◆ **Fragmento de página**:
Por otro lado, en el personaje de Lionel Verney, junto a otras interpretaciones posibles, Mary Shelley retrata de manera metafórica la compleja función y el temor de la mujer escritora cuya voz no alcanza a los lectores, y que siente en su interior la necesidad perentoria de seguir escribiendo, aunque sepa que es posible que nadie lea y valore su narración. Para Mary, escribir era vivir, y viceversa. En El último hombre forjó una ficción magistral conscientemente intertextual, en la que de manera reiterada se acumulan citas de ilustres artífices de la pluma, tanto literarios como filosóficos, haciendo gala además de una prodigiosa poliglosia, dado que se recogen en la narración referencias en distintas lenguas como el latín o el italiano que la autora manejaba con destreza. En este sentido, además de autora, Mary es editora de su propio texto. Émula más que digna de sus progenitores, de Shelley, y de otros grandes escritores, tanto precedentes como contemporáneos, demuestra así su profunda erudición, su pasión por la literatura y su apremiante deseo de escribir, aunque, como mujer escritora, teme que su discurso se vea silenciado para siempre en un contexto hostil que suprima su voz. El último hombre es un libro que habla de libros, que transpira amor por la literatura. Al final de la novela, el solitario Verney sigue siendo un escritor y un lector impenitente que encuentra consuelo en las páginas de las grandes obras literarias, en su propia creación, y en la contemplación de los monumentos artísticos, ya únicamente expuestos a su melancólico disfrute solipsista.

◆ **Información**:
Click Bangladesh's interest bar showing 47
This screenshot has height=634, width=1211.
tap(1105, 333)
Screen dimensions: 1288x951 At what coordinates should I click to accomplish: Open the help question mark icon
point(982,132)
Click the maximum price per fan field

* * *

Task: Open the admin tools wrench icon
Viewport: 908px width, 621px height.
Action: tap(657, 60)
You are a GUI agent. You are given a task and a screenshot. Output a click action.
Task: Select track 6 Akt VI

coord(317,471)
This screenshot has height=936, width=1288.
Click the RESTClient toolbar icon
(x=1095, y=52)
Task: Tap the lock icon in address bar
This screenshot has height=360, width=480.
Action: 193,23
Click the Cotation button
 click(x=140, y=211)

---

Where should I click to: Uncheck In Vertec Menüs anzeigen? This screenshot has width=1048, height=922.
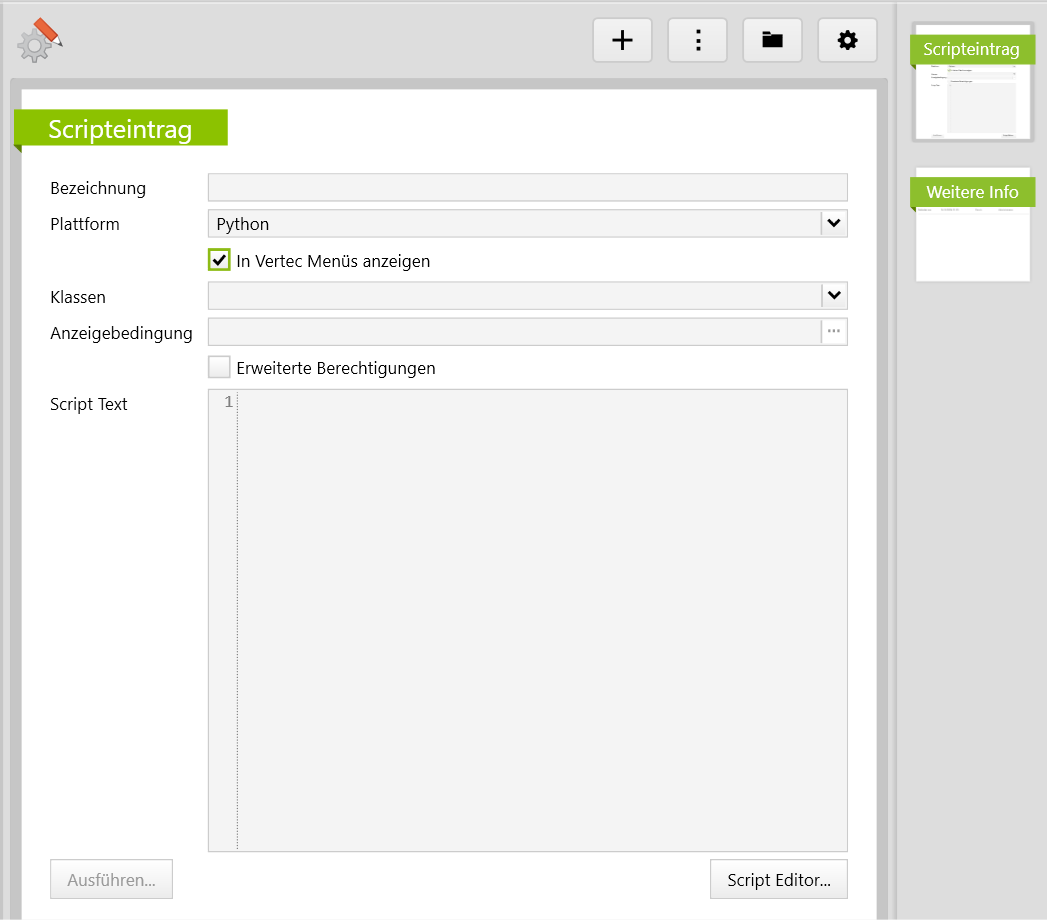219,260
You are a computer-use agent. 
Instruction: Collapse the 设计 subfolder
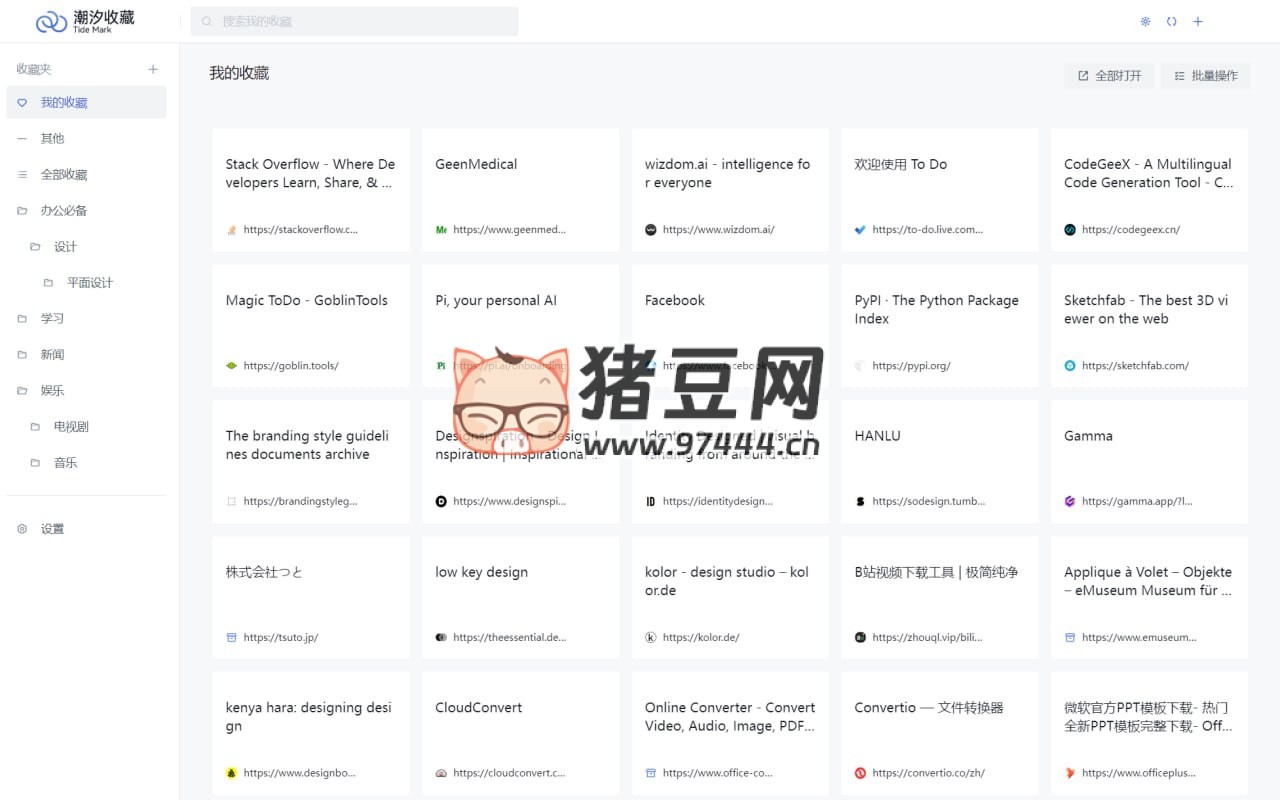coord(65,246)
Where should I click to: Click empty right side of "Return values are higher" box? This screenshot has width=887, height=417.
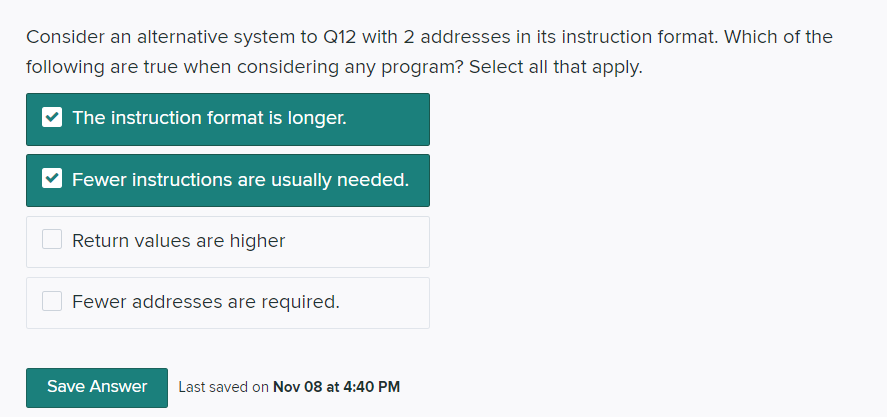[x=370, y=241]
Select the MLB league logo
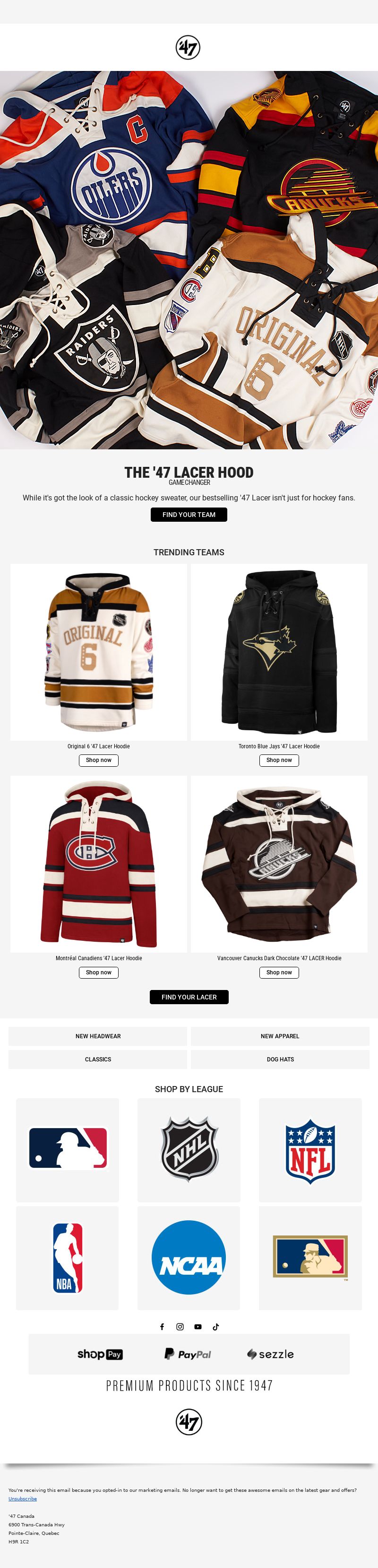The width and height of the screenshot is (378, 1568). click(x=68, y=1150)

◆ **Acción requerida A**: Traduce al inglés esta oración del fragmento sobre El último hombre: "El último hombre es un libro que habla de libros, que transpira amor por la literatura."
◆ **Acción requerida B**: Según el fragmento sobre El último hombre, ¿qué dos lenguas aparecen como ejemplo de las referencias que recoge la narración?
◆ **Acción requerida C**: Retoma el fragmento sobre El último hombre y sigue escribiendo a partir de su última oración.
Las entradas no tienen relación con el fragmento sobre El último hombre.

◆ **Resultado A**: The Last Man is a book that speaks of books, that exudes love for literature.

◆ **Resultado B**: El latín y el italiano.

◆ **Resultado C**:
No resulta, pues, extraña la identificación de Mary Shelley con Lionel Verney, el último hombre/última mujer de la narración que había comenzado a redactar, como señala en la entrada de su diario del 14 de mayo de 1824:
¡El último hombre! Sí, puedo describir los sentimientos de ese ser solitario, pues yo me siento como la última reliquia de una amada raza, mis compañeros extinguidos ante mí (en Mellor 2019, p. 214).
Todavía el 5 de septiembre de 1826, ya publicada la novela, Mary se sigue reafirmando en emociones análogas, llegando incluso a sopesar la idea de la muerte:
Pero aquí estoy de nuevo–aquí–sola–verdaderamente–lo más verdaderamente sola… No tengo consuelo o apoyo de ningún tipo. Estoy hastiada de mí misma–Alguien a quien tan mal le va en la vida no está hecha para la vida–Creo realmente que moriré joven–y esa idea es mi único consuelo (Journals, vol. II, p. 498).
Sin embargo, como Lionel Verney, inspirado por los monumentos de Roma ‒la ciudad que alberga en su cementerio protestante los restos mortales de Percy y William Shelley‒ y la creatividad artística de los seres humanos, una de sus facetas más puras, valiosas y dignas de encomio, Mary halló consuelo y placer en la escritura, como pone de manifiesto en otra entrada de su diario, la del 8 de junio de 1824, en pleno proceso de composición de El último hombre:
Siento mis poderes de nuevo–y esta es felicidad en sí misma–el eclipse del invierno se evade de mi pensamiento–de nuevo sentiré la apasionada luz de la creación–de nuevo, mientras derramo mi alma en el papel, siento elevarse las aladas ideas, y disfruto del deleite de expresarlas (Journals, vol. II, p. 479).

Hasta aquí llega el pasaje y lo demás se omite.